Dawn was breaking by the time they got home. It occurred to Dean to wonder, around the time Sam was pulling up to the garage doors, whether he would even be able to enter the bunker in his current state. But it turned out that with all the ward breaking and reconstructing, and powering up the place to hold forces as powerful as God and Death at bay, they’d gotten a little sloppy in their basic spirit security. 

Sam wrestled his corpse out of the car - Dean spared just one glance for the bloodstains on the seats before following. When Sam shouldered into the bunker, carrying Dean, Miracle came running, claws clicking on the floor. 

He looked up at Sam and whined. “I know, buddy,” Sam croaked, voice wrecked. 

Dean felt his non-existent heart convulse again. The freaking dog… He kept thinking this couldn’t hurt any worse, and he kept being wrong. 

He wasn’t sure where he expected Sam to go first - the library or the dungeon would both be bad news; either of them an indication that Sam was trying to dig up or summon something to bring Dean back. But Sam headed for the showers, dragging Dean behind. 

Dean almost couldn’t watch Sam clean his body. It was an excruciating combination of intimate and embarrassing. Sam dragged his boots and jeans off, leaving his shirts for last. That morning had been laundry day and Dean was wearing an old, threadbare pair of briefs. He thought obscurely that he should have been wearing novelty underwear. At least then he might have made Sam smile one last time. Sam was crying, silently now, as he turned on a tap and wetted a washcloth. Blood swirled slowly on the white tiles. 

Out of all the times he’d lost Sam, Dean had only had to do this once, the very first time, and he was grateful for that. Once was plenty. 

He and Bobby had stripped Sam’s sticky clothes off him, wiped the mud and congealed blood from his torso - Dean had staggered to the bathroom to be sick when Bobby turned Sam over to clean up his back, even though he’d seen more gruesome death by that age than most career soldiers. They’d washed and dried his stupid, floppy hair that had gotten all lanky with filth. Dean remembered running his fingers through it, smoothing down where it had gotten all frizzy with the toweling. Remembered wondering how Sam dealt with the hassle every time he showered, and then realizing he was never going to get a chance to tease him for it. 

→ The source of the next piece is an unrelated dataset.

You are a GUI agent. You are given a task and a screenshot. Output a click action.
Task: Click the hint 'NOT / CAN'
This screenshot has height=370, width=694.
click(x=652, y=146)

“Don’t you think it’s time?” Bobby had said at least two days later - he hadn’t been tracking time very well - and Dean had lashed out, not ready, never ready to lose Sam. It was selfish - hell, Dean had never pretended to be anything else in his heart of hearts when it came to his brother - but he was almost relieved that it had gone this way. If Sam had kicked the bucket first, Dean thought he might have been strong enough not to bring Sam back, but he wouldn’t have been strong enough to stop himself from following right after, at the first opportunity. 

Sam would be though, _had_ to be. At some point Sam had given up dreaming of anything other than their life, but Dean knew, deep down, that Sam never wanted to die hunting. 

It was different for Dean. He’d been on borrowed time since he was 26, electrocuted in a flooded basement, hunting some creature he couldn’t even remember now. You’d think your first time would stick with you; Dean could still remember the freckles on the first girl he’d ever kissed, but maybe dying wasn’t like sex. Most people didn’t get to practice. And he’d always known that if he survived the drama of the apocalypses, survived God and God’s sister, survived angels and demons, then he was going to go out like he had that very first time - unglamorous and unexpected. 

Sam had finished washing him. Rigor mortis was setting in strongly, and his limbs were becoming difficult to manipulate. Sam used a bath towel as a sling under his arms to drag him naked out of the shower and down the hall. The indignities of being dead abounded. Miracle followed at their heels, snuffling at Dean’s bare feet and whining again. 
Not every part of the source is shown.